WASHINGTON—The U.S. Justice Department is suing to block AT&T Inc.'s proposed $39 billion takeover of T-Mobile USA, saying Wednesday that the combination of the second- and fourth-largest U.S. cellphone companies would hurt competition and likely raise prices.
At a news conference Wednesday, Deputy Attorney General James Cole said the combination would result in tens of millions of consumers facing fewer choices and lower-quality products.
But the agency said the "door is open" to AT&T to propose remedies in the deal.
The proposed tie-up has faced tough opposition from consumer groups and No. 3 carrier Sprint Nextel Corp. since it was announced in March. Shares of AT&T were down 3.7% on the announcement. Shares of Sprint, thought to be a victim of an enlarged AT&T, were 9.6% higher.

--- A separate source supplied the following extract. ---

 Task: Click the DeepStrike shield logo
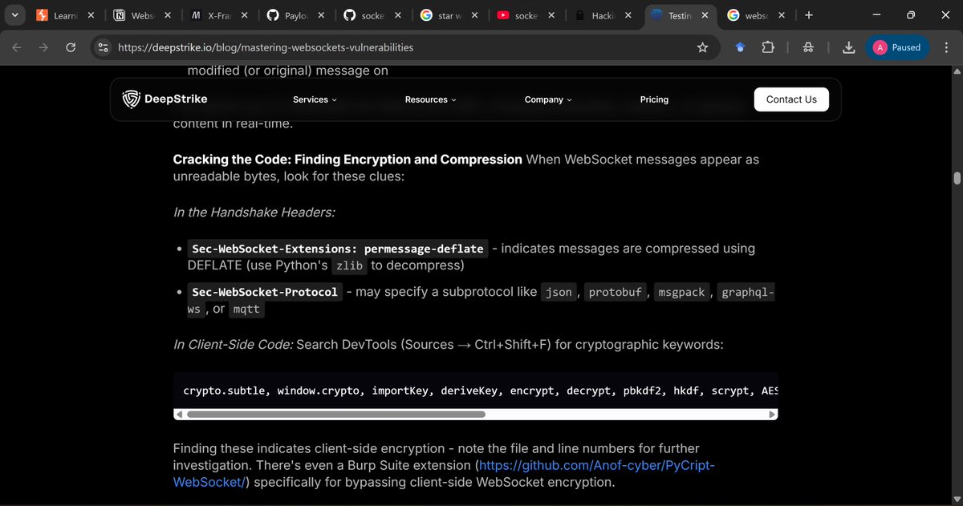coord(131,99)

[...] The deal would create a giant in mobile telephony that AT&T has argued would provide better service to more of the country. But the Justice Department said in its suit that it would also remove an important challenger—T-Mobile—from the market, reducing pressure on its larger rivals to keep prices down and improve service. T-Mobile has been struggling to compete with the larger carriers, and owner Deutsche Telekom AG has said it isn't willing to invest more in the venture.
And this really cheers me up, too. Nice to see the Justice Department on our side for a change!
A class-action lawsuit against Comcast -- alleging the cable operator violated federal antitrust laws and overcharged subscribers -- is moving forward after a federal appeals court last week affirmed the case's class-action certification.
Behrend v. Comcast Corp., which seeks damages of more than $875 million, was originally filed in December 2003. Attorneys for the six plaintiffs claim Comcast overcharged customers for cable service, after acquiring cable providers in the Philadelphia area and obtaining a monopoly in violation of the Sherman Act.
A three-judge panel for the U.S. Court of Appeals for the Third Circuit ruled 2-1 on Aug. 23 that the class met all the tests for a class action under federal guidelines and concluded the class could show damages using common proof. That upheld a decision by the U.S. District Court for the Eastern District of Pennsylvania holding the question of "common impact" provable with class-wide evidence.
In upholding the lower court's ruling, the appeals panel said, "[W]e hold that the Court did not exceed its permissible discretion in determining that Plaintiffs established by a preponderance of evidence that they would be able to prove through common evidence (1) class-wide antitrust impact (higher cost on non-basic cable programming), and (2) a common methodology to quantify damages on a class-wide basis."
Comcast declined to comment on the ruling.
The suit alleges that Comcast in 1998 began acquiring or engaging in "swaps" for cable systems in the Philadelphia designated market area. That, according to the plaintiffs, increased Comcast's share of subscribers in the Philadelphia DMA from 23.9% in 1998 to 77.8% by 2002, then declining to 69.5% in 2007.
The six plaintiffs, non-basic Comcast cable customers, alleged the operator violated section 1 of the Sherman Act for "imposing horizontal territory, market and customer allocations by conspiring with and entering into and implementing unlawful swap agreements, arrangements or devices." They also charged Comcast violated section 2 of the Sherman Act on theories of monopolization and attempted monopolization.
In addition to claims covering the Philadelphia designated market area, the class-action lawsuit alleges Comcast engaged in similar monopolistic conduct in the Boston and Chicago markets.